| Consignes |
Recopiez mot pour mot les lignes ci-dessous en commençant par celle qui contient « The image size is (828, 471). » et en terminant par celle qui contient « tap(1652, 17) », ces deux lignes comprises.

| Entrées enregistrées |
================================
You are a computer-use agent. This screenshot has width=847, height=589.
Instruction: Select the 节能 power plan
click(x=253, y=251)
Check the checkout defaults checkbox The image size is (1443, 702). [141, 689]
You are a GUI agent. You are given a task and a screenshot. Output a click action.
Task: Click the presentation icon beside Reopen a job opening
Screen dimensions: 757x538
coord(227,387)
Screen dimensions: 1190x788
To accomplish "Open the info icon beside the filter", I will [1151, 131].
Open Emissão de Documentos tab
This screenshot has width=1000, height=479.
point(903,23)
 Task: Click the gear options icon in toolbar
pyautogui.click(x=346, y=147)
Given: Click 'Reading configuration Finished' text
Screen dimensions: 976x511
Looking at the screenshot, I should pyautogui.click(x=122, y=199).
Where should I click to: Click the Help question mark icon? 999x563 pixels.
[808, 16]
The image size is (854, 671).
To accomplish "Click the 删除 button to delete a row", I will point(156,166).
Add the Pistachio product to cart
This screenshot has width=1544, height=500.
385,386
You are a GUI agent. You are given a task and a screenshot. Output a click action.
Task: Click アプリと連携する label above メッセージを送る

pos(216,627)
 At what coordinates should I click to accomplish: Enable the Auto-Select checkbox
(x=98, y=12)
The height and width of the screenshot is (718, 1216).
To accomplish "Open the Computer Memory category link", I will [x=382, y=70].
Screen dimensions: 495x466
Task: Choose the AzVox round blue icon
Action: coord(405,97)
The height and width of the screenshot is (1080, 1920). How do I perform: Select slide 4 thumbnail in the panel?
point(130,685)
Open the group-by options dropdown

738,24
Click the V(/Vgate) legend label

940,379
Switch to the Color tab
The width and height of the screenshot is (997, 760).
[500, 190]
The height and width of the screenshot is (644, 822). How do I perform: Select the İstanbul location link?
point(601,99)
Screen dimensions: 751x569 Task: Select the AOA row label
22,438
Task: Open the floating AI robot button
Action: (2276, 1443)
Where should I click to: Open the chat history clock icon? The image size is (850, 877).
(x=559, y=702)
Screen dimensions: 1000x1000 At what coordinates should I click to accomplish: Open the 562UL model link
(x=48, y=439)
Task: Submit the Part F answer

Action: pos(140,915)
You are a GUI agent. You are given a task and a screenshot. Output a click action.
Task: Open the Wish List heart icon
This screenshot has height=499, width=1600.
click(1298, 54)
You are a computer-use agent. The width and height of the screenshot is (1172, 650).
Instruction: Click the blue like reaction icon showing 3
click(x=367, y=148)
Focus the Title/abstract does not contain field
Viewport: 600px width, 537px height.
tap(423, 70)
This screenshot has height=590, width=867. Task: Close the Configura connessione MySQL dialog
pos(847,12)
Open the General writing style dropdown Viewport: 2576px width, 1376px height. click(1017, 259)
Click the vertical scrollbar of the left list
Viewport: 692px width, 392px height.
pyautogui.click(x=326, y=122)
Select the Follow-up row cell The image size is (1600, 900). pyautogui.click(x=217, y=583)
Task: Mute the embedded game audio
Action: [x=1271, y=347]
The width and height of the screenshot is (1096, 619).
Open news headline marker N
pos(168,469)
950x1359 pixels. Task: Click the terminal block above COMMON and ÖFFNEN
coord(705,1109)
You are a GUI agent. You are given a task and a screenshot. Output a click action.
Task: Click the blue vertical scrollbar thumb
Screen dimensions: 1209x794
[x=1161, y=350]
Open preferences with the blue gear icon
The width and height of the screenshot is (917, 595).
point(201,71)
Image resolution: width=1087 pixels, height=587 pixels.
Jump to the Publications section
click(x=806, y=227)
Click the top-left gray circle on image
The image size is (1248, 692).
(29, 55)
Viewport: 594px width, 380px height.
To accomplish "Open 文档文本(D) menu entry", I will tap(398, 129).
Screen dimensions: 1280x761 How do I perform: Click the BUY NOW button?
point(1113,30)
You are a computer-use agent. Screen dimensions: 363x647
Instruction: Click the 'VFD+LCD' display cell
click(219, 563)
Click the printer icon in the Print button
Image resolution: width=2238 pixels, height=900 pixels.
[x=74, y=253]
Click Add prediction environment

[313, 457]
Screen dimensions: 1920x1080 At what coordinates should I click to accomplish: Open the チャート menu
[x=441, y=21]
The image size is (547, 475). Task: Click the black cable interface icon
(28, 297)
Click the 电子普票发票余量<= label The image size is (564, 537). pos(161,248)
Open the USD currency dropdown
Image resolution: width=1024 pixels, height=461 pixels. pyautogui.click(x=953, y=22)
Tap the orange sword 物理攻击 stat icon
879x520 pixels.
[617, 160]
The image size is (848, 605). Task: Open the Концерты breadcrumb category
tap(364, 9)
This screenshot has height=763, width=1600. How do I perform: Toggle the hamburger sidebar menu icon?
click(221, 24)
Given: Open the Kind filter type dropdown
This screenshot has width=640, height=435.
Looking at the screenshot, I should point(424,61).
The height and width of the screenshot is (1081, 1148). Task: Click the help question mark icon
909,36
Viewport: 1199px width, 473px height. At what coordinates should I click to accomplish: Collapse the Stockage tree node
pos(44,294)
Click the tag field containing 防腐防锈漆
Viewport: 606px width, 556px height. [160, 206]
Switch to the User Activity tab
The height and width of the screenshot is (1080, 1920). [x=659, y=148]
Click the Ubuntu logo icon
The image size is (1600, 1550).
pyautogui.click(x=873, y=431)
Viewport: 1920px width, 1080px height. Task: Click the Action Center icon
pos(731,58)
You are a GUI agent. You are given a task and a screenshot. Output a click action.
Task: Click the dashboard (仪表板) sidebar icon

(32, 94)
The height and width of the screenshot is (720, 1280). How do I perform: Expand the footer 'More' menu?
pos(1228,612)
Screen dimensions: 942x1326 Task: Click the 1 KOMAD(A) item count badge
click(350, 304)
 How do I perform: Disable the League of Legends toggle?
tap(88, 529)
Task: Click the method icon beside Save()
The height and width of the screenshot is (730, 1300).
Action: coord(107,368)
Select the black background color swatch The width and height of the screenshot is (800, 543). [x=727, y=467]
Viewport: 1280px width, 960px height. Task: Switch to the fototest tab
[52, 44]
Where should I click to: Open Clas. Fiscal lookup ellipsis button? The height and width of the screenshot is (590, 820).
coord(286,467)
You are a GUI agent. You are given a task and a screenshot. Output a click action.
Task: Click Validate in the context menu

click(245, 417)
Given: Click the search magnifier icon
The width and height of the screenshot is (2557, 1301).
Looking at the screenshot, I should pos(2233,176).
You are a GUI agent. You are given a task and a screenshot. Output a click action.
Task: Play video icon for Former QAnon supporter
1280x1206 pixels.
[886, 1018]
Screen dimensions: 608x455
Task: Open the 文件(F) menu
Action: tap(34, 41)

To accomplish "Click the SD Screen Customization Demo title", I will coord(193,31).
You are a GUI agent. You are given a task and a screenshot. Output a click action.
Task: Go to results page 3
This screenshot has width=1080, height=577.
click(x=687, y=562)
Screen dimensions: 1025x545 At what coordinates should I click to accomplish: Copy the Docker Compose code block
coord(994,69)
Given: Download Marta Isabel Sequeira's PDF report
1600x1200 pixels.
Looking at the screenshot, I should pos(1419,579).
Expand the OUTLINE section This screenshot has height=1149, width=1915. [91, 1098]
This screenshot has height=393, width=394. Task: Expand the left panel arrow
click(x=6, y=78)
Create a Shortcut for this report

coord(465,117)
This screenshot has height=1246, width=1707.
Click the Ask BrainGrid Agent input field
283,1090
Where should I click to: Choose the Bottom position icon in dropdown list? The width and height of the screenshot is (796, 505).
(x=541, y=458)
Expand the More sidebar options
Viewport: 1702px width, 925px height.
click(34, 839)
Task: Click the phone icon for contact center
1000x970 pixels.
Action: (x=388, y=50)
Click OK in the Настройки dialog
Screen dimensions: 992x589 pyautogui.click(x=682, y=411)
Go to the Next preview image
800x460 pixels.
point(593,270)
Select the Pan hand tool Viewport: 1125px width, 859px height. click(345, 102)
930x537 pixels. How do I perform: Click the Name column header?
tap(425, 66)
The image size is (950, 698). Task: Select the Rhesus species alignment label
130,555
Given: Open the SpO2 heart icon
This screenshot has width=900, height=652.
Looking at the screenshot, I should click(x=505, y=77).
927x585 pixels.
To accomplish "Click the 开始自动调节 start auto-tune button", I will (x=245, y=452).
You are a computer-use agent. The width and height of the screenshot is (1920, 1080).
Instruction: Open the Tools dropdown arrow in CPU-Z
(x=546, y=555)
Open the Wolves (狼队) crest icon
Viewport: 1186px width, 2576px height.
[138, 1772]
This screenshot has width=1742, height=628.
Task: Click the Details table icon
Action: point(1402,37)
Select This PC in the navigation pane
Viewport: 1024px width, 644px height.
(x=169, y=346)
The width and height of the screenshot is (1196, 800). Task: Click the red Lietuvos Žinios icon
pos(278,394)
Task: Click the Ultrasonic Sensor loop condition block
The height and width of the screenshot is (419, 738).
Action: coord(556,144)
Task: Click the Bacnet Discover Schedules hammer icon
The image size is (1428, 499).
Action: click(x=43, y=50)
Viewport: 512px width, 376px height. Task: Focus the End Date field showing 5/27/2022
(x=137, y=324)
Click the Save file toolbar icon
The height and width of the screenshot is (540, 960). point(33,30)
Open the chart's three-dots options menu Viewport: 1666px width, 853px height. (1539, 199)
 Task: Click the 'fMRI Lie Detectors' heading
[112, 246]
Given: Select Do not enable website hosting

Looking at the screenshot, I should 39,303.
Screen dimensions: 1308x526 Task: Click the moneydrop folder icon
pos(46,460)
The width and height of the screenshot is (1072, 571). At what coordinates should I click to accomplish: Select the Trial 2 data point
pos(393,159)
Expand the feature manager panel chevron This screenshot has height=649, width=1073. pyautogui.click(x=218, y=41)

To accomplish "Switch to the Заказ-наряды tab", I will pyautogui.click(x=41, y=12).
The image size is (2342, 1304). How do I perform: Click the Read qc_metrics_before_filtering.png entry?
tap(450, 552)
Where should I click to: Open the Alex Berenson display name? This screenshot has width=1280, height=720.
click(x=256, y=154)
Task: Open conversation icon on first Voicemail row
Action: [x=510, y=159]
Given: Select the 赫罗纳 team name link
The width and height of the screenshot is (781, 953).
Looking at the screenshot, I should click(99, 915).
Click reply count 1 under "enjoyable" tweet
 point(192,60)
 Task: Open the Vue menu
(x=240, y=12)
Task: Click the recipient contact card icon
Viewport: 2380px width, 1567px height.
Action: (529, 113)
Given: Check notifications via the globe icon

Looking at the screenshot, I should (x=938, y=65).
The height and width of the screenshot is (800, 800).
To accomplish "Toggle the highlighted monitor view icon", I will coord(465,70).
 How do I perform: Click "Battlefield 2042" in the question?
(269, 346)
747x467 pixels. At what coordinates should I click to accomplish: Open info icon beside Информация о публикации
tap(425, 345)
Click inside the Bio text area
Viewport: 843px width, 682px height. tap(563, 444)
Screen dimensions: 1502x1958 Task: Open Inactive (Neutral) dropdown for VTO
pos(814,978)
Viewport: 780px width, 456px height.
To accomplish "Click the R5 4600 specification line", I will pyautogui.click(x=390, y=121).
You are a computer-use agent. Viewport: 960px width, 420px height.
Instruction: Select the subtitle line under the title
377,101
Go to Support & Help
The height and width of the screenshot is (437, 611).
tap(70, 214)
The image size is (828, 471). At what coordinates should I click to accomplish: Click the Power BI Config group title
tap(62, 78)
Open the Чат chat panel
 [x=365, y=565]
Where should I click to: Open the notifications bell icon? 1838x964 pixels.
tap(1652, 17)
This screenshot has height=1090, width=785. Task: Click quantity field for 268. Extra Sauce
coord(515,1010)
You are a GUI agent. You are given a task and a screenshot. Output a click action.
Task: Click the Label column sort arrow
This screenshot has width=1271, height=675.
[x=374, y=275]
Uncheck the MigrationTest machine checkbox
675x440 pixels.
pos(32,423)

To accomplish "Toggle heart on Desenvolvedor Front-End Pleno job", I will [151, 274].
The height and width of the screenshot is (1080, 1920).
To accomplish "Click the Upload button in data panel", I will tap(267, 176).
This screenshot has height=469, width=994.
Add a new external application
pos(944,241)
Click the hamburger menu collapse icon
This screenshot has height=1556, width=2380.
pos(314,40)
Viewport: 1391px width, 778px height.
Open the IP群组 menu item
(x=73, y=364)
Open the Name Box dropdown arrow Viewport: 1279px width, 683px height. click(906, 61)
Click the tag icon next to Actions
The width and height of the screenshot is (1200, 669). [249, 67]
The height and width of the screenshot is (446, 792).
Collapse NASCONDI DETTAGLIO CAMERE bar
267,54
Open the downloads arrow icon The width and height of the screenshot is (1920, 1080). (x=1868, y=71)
================================
| Réponse finale |
The image size is (828, 471). At what coordinates should I click to accomplish: Click the Power BI Config group title
tap(62, 78)
Open the Чат chat panel
 [x=365, y=565]
Where should I click to: Open the notifications bell icon? 1838x964 pixels.
tap(1652, 17)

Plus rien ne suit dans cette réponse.